Logistic Regression

0. sigmoid / softmax function
1. model
- binary classification
- multiple classification
2. Decision Boundary
3. Loss Function
- (1) discriminative setting (binary classification)
- (2) probabilistic setting
4. gradient descent : probabilistic setting
- (1) binary classification - sigmoid
- (2) multi-class classification - softmax : multinomial logistic regression

Linear Classifier by affine transformation

0. sigmoid / softmax function

odds : $(0, 1) \rightarrow (0, \infty)$

\[\text{odds} = \frac{p}{1 - p}\]

logit transformation : $(0, 1) \rightarrow (-\infty, \infty)$

\[\text{log}(\text{odds}) = \text{log} \frac{p}{1 - p}\]

sigmoid function (inverse of logit) : $(-\infty, \infty) \rightarrow (0, 1)$

\[\sigma(x) = \frac{1}{1 + e^{-x}} = p(y=1 \vert \mathbf{x})\]

softmax function (generalized sigmoid) : $(-\infty, \infty)^n \rightarrow (0, 1)^n$

\[\bm\sigma(\mathbf{x})_i = \frac{e^{x_i}}{\sum_{k=1}^{n} e^{x_k}} = \frac{e^{x_i}}{e^{x_1} + e^{x_2} + \cdots + e^{x_n}}\]

If $n=2$ (binary, sigmoid)

→ RAW DATA
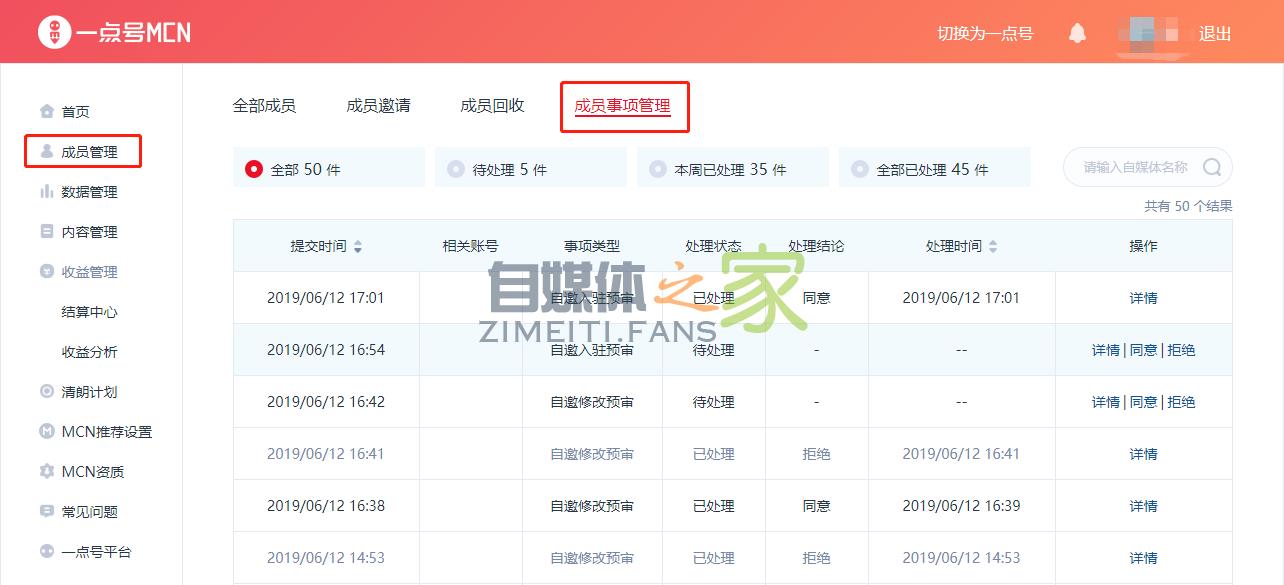Viewport: 1284px width, 585px height.
Task: Approve the 16:54 pending item via 同意
Action: click(x=1143, y=349)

→ WHAT TO PRODUCE
Write out the stretch of the logistic regression notes from "sigmoid function (inverse" through "If $n=2$ (binary, sigmoid)", word for word. The lines have no connection to the logistic regression notes.

→ OUTPUT FOR THIS TASK
sigmoid function (inverse of logit) : $(-\infty, \infty) \rightarrow (0, 1)$

\[\sigma(x) = \frac{1}{1 + e^{-x}} = p(y=1 \vert \mathbf{x})\]

softmax function (generalized sigmoid) : $(-\infty, \infty)^n \rightarrow (0, 1)^n$

\[\bm\sigma(\mathbf{x})_i = \frac{e^{x_i}}{\sum_{k=1}^{n} e^{x_k}} = \frac{e^{x_i}}{e^{x_1} + e^{x_2} + \cdots + e^{x_n}}\]

If $n=2$ (binary, sigmoid)